Klar, ich denke schon, dass man über manche Spiele diskutieren kann. Und wenn mir CliffyB, seines Zeichens Lead Designer von „Gears of War“ sagt, wem das Science Fiction-Gemetzel nicht gefalle, der koenne ja Viva Pinata spielen, dann frage ich mich schon, ob ihm klar ist, dass ein bisschen Verantwortung schon dazu gehört. Man kann nicht erwarten, dass Spiele als Unterhaltungsmedium wie Bücher und Filme akzeptiert werden, wenn ich mich bei den Inhalten keiner Diskussion stelle. Wobei ich Gears of War natürlich nicht als Anleitung zum Kriegspielen verstehe, schließlich kann man die völlig übertriebenen Kampfmaschinen-Männlein nicht bierernst nehmen. Aber wenn der Designer als eins der großartigsten Features im Spiel die Kettensäge an der Wumme feiert, na ja.

Trotzdem: Diese distanzlose Hysterie, mit der man jetzt wieder Spiele als Alleinschuldige ausgemacht haben will, ist ziemlich daneben. Distanzlose Hysterie gestehe ich Angehörigen und Opfern zu, denn ich würde sicher auch nicht komplexe Ursachenforschung betreiben, wenn mir gerade Rauchbomben um die Ohren geflogen wären. Aber Opfer und Angehörigen gehen bei der Diskussion meist unter.

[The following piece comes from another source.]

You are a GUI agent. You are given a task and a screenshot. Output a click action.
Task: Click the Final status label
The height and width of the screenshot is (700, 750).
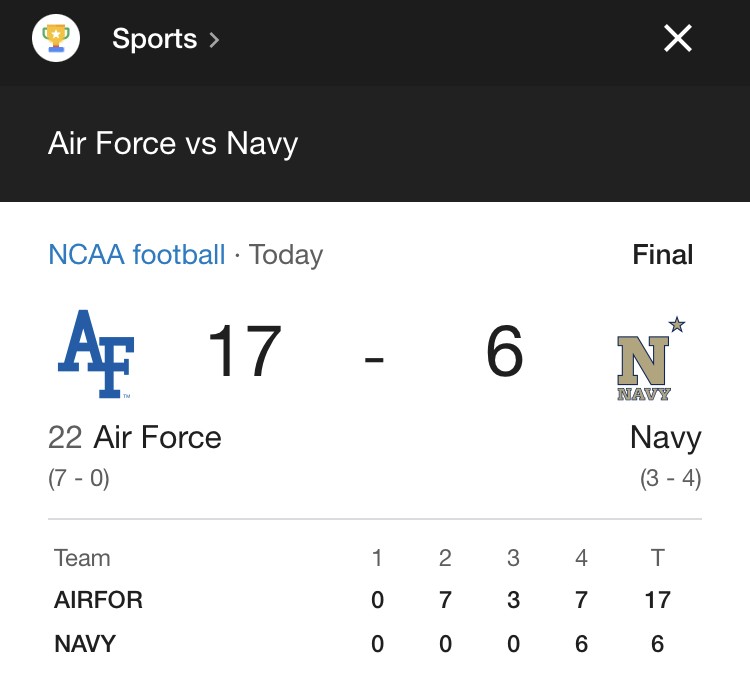click(x=662, y=254)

Leider gerät man in Diskussionen mit Kulturpessimisten (heißt: Früher war alles besser) schnell in die Rechtfertigungslage. Dabei sollte man doch über einen ganzen Katalog von Ursachen sprechen: Das verkorkste deutsche Schulsystem, dass man spätestens anlässlich der Wiedervereinigung hätte reformieren müssen. Eltern, die noch nie mit ihren Kindern ein Spiel gespielt haben oder denn sich mal Game-Genres erklären lassen. Oder wie im vorliegenden Fall mal über den unerlaubten Waffenbesitz nachdenken oder warum jemand anscheinend zwei Jahre lang Amoklauf und Gewaltfantasien ins Netz stellt und niemand reagiert.
In den Nachrichten der ARD wird von „Dom“, statt von „Doom“ gesprochen, man hat hier also von dem Spiel noch nie gehört. Mal ganz davon abgesehen, dass noch niemand sicher weiß, inwieweit eins oder mehrer Games überhaupt eine Rolle spielen. Kennen wir doch schon: Das „Steinhäuser war passionierter Counterstrike-Spieler“-Gerücht hält sich hartnäckig, obwohl im (im Web öffentlich nachlesbaren) Abschlussbericht steht, dass es nicht der Wahrheit entspricht.
Immerhin hat Spiegel Online relativ schnell genauer nachrecherchiert und die Counterstrike-Map von Sebastian B. als Mär bezeichnet. In den meisten Medien wurde schnell von der Map zum idealen Training gesprochen. Ziemlich sicher in völligen Unkenntnis der Tatsache, dass man in vielen Spielen per Editor Maps bauen kann, üblicherweise nicht, weil man damit so großartig Amokläufe oder ähnliches trainieren kann.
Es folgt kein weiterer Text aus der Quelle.